◆ Data extracted from a collection ◆

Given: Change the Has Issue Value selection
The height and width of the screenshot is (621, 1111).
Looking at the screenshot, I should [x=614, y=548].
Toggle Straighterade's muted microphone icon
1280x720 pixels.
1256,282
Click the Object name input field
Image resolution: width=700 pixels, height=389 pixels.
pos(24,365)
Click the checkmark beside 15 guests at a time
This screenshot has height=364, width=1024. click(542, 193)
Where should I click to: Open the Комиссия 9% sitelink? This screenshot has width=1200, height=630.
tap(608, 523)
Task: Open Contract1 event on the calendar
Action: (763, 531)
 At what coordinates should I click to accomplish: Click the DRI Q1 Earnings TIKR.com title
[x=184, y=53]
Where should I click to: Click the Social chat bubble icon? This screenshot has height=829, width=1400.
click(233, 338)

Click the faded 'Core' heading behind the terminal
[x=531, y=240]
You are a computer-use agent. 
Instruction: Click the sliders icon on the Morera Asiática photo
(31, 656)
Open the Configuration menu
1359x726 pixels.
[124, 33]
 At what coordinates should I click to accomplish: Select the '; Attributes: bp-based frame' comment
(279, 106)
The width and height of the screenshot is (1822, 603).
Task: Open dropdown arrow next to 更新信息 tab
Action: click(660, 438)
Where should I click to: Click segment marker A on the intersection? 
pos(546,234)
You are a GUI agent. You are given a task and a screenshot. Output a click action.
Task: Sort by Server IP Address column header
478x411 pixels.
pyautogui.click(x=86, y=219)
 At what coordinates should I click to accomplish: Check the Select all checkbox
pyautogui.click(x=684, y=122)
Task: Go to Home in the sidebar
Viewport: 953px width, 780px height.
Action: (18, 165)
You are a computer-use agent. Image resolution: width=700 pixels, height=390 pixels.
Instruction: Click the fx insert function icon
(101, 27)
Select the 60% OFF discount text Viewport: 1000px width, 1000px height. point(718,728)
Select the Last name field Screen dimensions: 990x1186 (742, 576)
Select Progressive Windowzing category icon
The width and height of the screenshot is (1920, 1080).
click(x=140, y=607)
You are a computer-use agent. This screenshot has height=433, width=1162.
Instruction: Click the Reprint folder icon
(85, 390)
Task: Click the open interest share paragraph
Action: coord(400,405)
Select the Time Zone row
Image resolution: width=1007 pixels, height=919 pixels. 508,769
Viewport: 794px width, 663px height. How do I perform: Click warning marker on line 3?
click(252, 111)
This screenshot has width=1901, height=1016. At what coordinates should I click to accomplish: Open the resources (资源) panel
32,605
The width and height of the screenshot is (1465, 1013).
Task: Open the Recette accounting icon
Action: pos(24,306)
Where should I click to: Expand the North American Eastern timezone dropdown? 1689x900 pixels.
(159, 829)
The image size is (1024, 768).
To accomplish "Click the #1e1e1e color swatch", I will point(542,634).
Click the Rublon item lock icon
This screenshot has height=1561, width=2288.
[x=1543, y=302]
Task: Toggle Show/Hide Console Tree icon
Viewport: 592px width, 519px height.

◆ ASSIGNMENT ◆
Begin at the first line of the records above and restate each line word for word, stopping after the line with "Click the Object name input field".

◆ TASK RESULT ◆
Given: Change the Has Issue Value selection
The height and width of the screenshot is (621, 1111).
Looking at the screenshot, I should [x=614, y=548].
Toggle Straighterade's muted microphone icon
1280x720 pixels.
1256,282
Click the Object name input field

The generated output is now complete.